My sense is that spectrograms can be very helpful in bird identification. So often I look at the recording bar and wish I could just change the display to a spectogram. I think they are the same quality of information than the recording, or even better for those who are able to identify birds by them (I am not that good, for me it is ancillary, and helps me compare it to other recordings). So from the level of evidence they should certainly be allowed. However, from the level of practicality it means they show up as photos, and many people who identify photos do not want to identify sound evidence, and my guess is that even of those who are into bird song ID only few can read spectrograms without any context. So it makes sense to ask for the audio recording, and encourage the upload of spectrograms somewhere else, if that is possible (notes). Maybe in the future iNat can implement a display of audio recordings as spectrograms :-)


This has already been discussed at length in other topics (some relevant discussion in Audio recordings of bird song/calls). To sum up one of the major points: spectrograms are only a useable quality of information if a standardized scale is used. People may become accustomed to identifying spectrograms at one scale, but if someone posts a spectrogram using a scale other than the one they are used to, it becomes much harder.

There is an existing feature request (Automatically add a spectrogram view to observations with sounds) that if implemented, would produce standardized spectrograms for audio when uploaded.


Was the evidence of presence: organism annotation available when that was posted? I think it mostly handles the relevant concern.

Anyway I don’t think there is specifically anything that needs to be done about the observation, a spectrogram is evidence.

It was not at the time of that specific post but it has been for several similar, more-recent discussions and the stance has not changed. I’m not sure I understand exactly how it’s relevant. There is no “evidence of presence: spectrogram” annotation and a “evidence of presence: organism” annotation ties directly into the concerns of the original post. Additionally, two other concerns mentioned in the post are not addressed by “evidence of presence” in any way:

In regards to these two, refer to my previous comment about a lack of standardization in posted spectrograms. Also, a relevant comment from that linked thread:

Yes but even there further down it was clarified that it was explicitly meant as a personal preference and not a staff-endorsed rule. For a bat a human-hearing-range audio recording would be unusable as evidence but a spectrogram would not be. Standardization is a problem in terms of quality of course but theres no standardization of camera setting or anything either.
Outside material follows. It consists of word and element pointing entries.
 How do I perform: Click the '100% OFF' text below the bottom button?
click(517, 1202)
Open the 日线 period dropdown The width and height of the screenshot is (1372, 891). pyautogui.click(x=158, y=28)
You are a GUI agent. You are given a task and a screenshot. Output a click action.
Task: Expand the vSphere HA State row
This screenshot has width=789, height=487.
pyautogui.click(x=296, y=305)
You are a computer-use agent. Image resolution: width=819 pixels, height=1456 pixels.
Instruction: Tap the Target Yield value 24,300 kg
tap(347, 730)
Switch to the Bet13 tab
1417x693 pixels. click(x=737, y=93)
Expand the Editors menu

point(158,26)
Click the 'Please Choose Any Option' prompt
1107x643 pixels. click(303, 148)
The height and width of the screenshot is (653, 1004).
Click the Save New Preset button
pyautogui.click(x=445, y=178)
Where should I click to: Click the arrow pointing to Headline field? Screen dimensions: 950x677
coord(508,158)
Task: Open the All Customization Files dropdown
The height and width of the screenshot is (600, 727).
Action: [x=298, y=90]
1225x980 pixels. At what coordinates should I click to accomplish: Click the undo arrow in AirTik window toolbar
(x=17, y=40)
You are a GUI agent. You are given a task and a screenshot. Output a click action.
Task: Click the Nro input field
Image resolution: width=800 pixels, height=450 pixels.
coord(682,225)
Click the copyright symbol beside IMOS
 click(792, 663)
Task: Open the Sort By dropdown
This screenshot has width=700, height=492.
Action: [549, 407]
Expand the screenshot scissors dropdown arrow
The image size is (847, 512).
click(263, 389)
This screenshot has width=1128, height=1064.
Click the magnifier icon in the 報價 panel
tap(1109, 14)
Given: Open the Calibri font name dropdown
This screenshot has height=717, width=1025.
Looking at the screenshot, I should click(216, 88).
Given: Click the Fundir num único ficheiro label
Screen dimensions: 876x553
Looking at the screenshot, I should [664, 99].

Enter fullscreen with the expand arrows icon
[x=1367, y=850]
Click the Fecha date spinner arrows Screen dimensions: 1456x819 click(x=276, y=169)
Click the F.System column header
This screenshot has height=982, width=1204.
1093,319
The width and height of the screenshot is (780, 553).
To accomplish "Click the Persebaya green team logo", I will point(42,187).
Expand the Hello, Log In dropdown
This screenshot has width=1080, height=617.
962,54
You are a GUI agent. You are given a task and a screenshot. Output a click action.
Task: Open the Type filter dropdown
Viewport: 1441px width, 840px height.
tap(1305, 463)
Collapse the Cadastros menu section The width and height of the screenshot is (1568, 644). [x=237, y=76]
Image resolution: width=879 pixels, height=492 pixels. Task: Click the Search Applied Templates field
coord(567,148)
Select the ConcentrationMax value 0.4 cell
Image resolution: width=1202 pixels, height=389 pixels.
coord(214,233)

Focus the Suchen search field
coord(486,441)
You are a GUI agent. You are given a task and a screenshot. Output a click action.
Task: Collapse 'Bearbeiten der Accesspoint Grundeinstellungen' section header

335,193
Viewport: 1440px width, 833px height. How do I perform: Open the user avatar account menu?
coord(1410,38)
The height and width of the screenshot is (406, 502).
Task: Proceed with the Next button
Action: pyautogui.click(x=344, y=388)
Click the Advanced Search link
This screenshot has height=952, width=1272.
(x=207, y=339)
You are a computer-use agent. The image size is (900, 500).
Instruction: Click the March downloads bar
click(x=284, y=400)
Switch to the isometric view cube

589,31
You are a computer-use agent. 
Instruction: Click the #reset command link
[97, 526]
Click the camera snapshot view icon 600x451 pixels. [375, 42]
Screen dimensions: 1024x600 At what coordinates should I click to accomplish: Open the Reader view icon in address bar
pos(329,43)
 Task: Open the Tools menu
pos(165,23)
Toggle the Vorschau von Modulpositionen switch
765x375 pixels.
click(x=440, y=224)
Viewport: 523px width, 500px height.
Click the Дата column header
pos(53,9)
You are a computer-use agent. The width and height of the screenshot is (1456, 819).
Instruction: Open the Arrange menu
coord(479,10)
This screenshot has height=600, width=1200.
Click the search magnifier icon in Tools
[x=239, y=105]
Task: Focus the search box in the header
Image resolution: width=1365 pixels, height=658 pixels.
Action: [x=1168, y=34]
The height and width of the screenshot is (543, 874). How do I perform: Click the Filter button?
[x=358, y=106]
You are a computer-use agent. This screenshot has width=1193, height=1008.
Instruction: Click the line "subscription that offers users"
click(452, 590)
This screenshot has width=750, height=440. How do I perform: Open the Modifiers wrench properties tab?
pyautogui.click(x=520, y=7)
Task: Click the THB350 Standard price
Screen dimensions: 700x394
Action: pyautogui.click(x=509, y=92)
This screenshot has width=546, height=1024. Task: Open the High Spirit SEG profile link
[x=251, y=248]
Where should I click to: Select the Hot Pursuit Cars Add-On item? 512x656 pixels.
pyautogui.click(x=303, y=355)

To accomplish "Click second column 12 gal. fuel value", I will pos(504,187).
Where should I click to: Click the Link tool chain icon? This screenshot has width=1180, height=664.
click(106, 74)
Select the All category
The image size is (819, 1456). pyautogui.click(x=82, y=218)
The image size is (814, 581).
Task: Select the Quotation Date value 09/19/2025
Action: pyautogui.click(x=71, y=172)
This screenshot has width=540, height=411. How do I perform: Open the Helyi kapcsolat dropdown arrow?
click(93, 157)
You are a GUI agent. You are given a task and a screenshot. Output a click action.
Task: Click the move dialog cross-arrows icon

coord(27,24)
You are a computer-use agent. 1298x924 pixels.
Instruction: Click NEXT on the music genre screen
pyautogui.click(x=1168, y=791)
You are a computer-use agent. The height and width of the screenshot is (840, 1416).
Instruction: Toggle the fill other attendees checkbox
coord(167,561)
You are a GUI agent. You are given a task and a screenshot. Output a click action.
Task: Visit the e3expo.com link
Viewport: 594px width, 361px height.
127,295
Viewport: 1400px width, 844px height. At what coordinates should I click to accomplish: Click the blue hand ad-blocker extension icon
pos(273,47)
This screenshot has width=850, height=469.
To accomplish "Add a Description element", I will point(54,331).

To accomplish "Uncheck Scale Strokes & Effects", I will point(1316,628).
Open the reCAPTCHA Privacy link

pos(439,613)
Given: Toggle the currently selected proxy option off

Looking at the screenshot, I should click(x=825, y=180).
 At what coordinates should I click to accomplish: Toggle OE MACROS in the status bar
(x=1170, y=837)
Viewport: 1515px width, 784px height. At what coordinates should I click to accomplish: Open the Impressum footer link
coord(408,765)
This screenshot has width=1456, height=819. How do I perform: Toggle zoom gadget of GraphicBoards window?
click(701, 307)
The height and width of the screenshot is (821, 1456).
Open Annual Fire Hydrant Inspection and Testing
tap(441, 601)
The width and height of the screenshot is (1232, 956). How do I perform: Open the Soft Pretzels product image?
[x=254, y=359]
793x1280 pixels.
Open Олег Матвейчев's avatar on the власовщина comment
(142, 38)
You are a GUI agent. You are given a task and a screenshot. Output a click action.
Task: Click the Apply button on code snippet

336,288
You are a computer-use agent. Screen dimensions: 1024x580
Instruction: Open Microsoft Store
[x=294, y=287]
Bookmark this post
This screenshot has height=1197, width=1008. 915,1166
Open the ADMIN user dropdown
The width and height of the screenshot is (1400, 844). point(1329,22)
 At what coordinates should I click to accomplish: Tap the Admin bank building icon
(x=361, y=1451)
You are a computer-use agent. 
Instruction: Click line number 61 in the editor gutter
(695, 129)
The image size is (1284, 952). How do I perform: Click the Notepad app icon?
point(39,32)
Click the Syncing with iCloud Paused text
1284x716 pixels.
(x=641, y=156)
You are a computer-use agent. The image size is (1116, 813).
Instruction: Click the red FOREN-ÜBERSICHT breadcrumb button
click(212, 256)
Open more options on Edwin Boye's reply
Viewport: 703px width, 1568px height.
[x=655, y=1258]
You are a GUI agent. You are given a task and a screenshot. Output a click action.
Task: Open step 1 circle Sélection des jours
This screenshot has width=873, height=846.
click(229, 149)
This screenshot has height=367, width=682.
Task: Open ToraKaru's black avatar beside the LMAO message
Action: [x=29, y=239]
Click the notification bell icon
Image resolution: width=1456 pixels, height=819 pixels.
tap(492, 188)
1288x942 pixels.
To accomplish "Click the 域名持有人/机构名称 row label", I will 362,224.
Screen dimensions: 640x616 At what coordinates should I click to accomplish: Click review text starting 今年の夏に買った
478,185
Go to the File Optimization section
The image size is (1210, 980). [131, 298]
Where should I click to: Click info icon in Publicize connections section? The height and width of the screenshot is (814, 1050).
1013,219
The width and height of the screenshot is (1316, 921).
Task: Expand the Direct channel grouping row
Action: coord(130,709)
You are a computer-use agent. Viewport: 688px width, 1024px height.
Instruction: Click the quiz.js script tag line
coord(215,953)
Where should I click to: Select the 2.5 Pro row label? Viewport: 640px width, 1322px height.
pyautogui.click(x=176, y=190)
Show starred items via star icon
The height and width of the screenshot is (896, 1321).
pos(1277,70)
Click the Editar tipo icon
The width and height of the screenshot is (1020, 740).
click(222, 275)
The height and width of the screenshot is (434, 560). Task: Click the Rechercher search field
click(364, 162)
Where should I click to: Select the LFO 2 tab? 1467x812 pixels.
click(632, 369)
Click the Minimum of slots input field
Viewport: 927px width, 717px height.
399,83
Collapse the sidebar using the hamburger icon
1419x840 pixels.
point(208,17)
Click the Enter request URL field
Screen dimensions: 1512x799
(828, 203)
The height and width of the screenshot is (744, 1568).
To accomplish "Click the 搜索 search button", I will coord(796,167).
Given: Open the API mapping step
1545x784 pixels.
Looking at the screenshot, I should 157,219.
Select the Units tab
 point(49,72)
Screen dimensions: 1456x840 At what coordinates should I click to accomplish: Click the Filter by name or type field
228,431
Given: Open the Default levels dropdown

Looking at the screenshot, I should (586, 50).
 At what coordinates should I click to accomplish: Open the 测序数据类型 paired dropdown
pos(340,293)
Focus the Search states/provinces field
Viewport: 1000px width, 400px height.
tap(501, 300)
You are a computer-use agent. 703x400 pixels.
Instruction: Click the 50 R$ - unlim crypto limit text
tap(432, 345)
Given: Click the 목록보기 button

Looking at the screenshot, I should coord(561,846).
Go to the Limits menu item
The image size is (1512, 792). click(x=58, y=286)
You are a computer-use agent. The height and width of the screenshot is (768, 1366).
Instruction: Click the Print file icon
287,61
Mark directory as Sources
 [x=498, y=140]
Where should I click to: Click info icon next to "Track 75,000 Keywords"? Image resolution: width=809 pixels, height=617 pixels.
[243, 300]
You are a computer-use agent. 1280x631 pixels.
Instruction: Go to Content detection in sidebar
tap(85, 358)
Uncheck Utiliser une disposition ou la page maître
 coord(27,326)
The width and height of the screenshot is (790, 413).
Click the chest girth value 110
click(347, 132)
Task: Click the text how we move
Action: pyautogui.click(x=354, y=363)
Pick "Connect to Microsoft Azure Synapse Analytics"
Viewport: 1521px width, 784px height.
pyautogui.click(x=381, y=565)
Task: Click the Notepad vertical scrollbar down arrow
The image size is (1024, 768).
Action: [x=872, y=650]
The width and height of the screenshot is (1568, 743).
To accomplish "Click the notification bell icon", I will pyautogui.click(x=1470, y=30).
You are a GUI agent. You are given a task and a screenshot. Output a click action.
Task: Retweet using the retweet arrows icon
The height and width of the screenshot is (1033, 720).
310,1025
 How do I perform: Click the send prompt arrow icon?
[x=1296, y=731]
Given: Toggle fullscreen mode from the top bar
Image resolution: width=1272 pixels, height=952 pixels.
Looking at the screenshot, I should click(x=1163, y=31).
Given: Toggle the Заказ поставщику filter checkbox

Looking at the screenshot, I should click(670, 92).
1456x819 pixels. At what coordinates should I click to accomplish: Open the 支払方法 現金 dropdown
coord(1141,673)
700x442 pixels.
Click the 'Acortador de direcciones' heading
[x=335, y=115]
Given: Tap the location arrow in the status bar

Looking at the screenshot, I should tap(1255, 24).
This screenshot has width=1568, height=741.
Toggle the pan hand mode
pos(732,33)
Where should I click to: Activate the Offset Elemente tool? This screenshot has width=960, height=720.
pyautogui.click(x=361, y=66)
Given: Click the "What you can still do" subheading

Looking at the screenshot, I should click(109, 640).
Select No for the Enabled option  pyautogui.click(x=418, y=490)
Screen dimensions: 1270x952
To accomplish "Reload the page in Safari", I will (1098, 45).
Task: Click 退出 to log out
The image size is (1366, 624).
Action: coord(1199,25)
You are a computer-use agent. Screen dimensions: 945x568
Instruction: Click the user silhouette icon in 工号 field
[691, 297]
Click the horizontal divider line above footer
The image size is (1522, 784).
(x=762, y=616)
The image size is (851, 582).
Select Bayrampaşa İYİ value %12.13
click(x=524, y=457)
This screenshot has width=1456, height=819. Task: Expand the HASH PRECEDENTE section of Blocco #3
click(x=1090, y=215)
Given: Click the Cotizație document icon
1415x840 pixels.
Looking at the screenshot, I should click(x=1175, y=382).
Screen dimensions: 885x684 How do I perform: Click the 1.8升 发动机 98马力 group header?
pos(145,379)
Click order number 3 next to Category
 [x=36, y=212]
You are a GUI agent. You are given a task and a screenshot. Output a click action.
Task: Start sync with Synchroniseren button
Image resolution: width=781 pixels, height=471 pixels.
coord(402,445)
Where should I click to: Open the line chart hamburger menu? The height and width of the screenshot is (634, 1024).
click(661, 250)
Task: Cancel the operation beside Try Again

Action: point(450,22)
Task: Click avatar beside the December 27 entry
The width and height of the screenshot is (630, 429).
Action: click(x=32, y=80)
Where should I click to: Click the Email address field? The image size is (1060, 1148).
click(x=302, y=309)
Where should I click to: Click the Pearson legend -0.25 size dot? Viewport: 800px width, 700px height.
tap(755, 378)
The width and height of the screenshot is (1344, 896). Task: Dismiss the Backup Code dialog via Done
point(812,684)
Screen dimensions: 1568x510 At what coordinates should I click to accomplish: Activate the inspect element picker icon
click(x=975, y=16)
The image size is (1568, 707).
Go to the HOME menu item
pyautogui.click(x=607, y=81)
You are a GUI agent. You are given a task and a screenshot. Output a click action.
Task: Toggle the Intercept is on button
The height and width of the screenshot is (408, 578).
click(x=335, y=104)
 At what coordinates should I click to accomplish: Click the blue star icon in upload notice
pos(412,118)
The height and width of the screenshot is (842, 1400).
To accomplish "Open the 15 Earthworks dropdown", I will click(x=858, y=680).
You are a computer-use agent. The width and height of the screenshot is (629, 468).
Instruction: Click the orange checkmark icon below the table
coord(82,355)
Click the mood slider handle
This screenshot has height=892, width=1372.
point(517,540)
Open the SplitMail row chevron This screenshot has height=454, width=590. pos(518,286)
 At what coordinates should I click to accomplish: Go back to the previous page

As for the computer vision… I guess once enough spectrograms are up the computer vision will learn to read them if the species can be ID’d from them?


Yes, I don’t disagree with any of this. I do hope eventually iNat will implement the automatic spectrogram (I think they haven’t yet due to logistic hurtles, not because they don’t want to).

To an extent this is true too, but not exactly. In an image the proportions of the object to ID stay the same no mater how you photographic it. This is not true of changing a spectrogram scale because the x-axis need not necessarily change with the y-axis. I talked about that in more depth in the linked thread. However, you are correct, many other aspects of photos are not standardized.

This is unlikely without standardized spectrogram scales (not to mention many other display features such as color scale, etc.). I build automated audio recognizers for my work, and the first step is always to standardize the spectrogram (the same is done for other existing bird song recognizers; e.g., Merlin).


Totally agree, even spectrogram specific CV models will not work well (or at all) without standardization. A CV or any other “AI” model is not a magic box that will automatically arrive at the correct answer. Throwing a fundamentally different image file (spectrogram) which depicts sounds as a graph into a model that is largely trained on visual data and structured for that is likely to lead to poor predictions. Garbage in - garbage out.

One would need to create a separate model specifically for standardized spectrogram data for quality predictions.

1 Like

This topic was automatically closed 60 days after the last reply. New replies are no longer allowed.